Part of the problem is that scientists are not statisticians. Most experiments require significant statistical analysis. The data have to be examined and processed, and these mathematical skills are often outside the realm of the scientists’ expertise.
Designing experiments is hard. A scientist has to have the free-thinking, synthetic brain of the artist to explore all the necessary questions. And he or she has to have the constraint-driven, analytical mind of the engineer in order to turn those questions into proper experiments. You have to be imaginative and rigorous at the same time.

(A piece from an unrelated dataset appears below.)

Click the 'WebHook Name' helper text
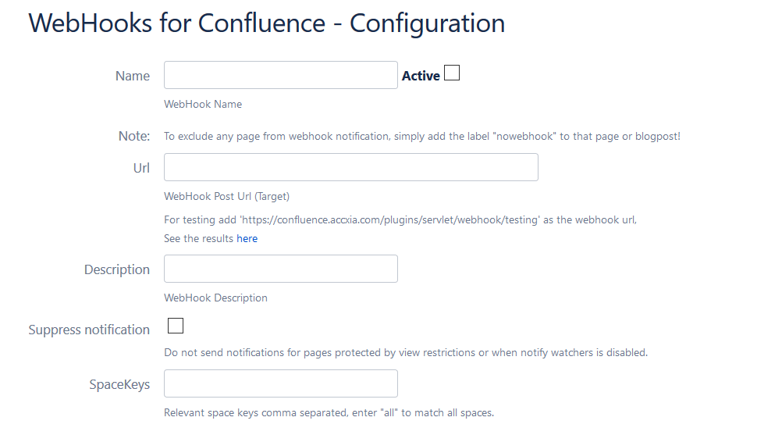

A lot of clinical trials use something called NHST—null hypothesis significance testing. Here’s how it goes: you create a hypothesis, something like “drug XYZ will shrink bladder tumors.” But you don’t really test that, at least not at first. You create the null hypothesis, which is just saying that your experimental hypothesis is invalid. “Drug XYZ will have no effect on bladder tumors.” Then you run your test.

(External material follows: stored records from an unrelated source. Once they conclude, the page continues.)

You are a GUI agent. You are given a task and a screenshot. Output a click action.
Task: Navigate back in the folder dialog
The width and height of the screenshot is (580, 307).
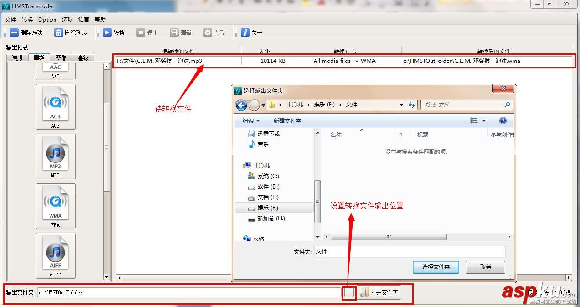[241, 105]
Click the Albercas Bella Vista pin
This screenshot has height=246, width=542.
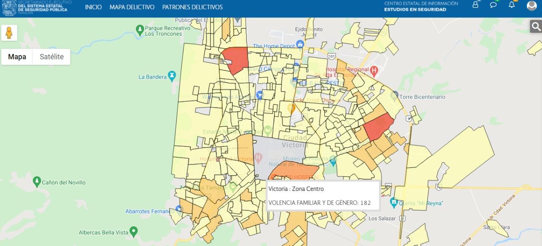tap(134, 232)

This seems sort of backwards but it is just a way of cross-checking. You don’t want to get ahead of yourself. If the null hypothesis is not supported, that is, it is refuted by the results, you can go forward. It’s like the train conductor checking your ticket and saying it is OK and that you can continue your journey.
The problem is that you knew this already. You knew the null hypothesis was invalid. After all, you’d played around with drug XYZ beforehand and knew it had promise for shrinking tumors. That’s why you designed the trial! You aren’t going to waste valuable lab time on a fruitless endeavor.

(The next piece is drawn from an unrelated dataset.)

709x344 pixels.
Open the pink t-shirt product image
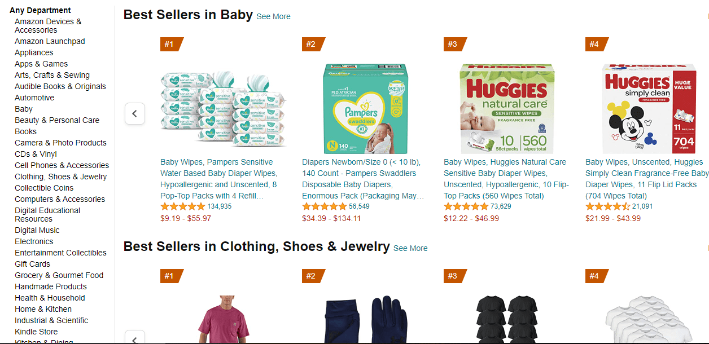coord(224,319)
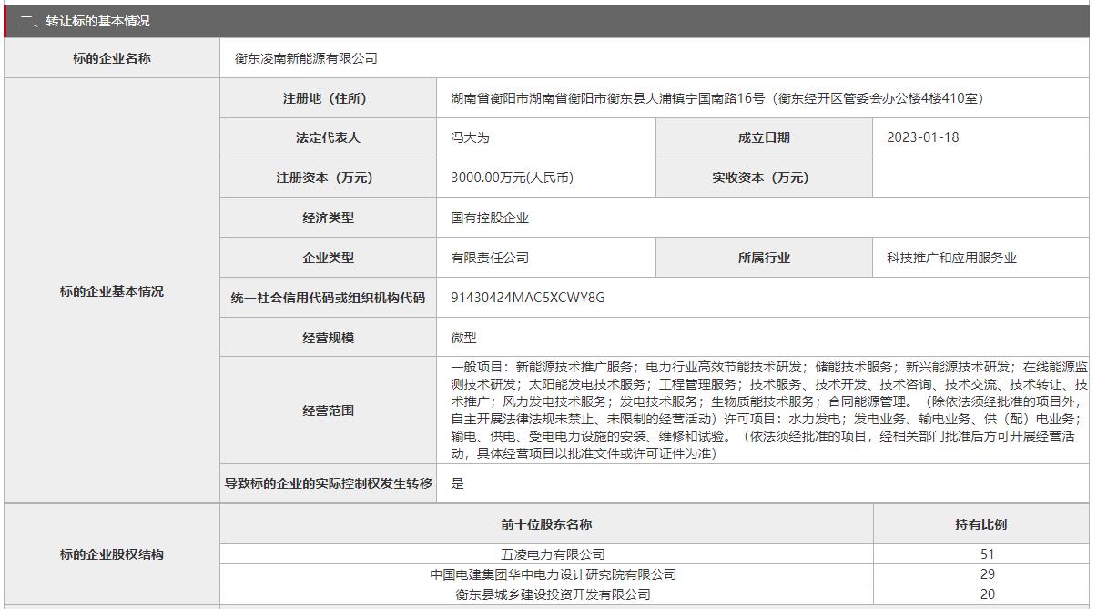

The problem comes when you get the result you expected. That is, the null hypothesis is not supported. Now you have to see if the data back up the experimental hypothesis. And this is where you need the math geeks. There is a lot of noise out there. It is not always easy to get the signal, to pull it out of the background.
Researchers don’t go into these investigations blind. They have mathematical models of the phenomena they study and they use these to make projections. They know, in advance, what the data ought to look like. They make predictions with the models. And they test the “significance” of the data, that is, they see if the numbers they got are close to what they predicted. If they get the “statistical significance” they hoped for then they can conclude their experimental hypothesis is valid.
Maybe. Sometimes there are flaws in the experimental design. There are variables that were not accounted for. There are alternative explanations for the results. And it is easy to fall into the logical trap of “the null hypothesis is false so that must mean my hypothesis is true.” Which of course is nonsense as there could be many useful competing hypotheses.
So they learn two things from all this. One, they confirm what they knew from before. Two, that they have to run another experiment to see if the results were just noise or not!
That’s not very exciting. Demonstrating an unequivocal outcome in front of a bunch of bureaucrats and politicians is much cooler.
Big science does not live up to its name. Its results are usually pretty damn small!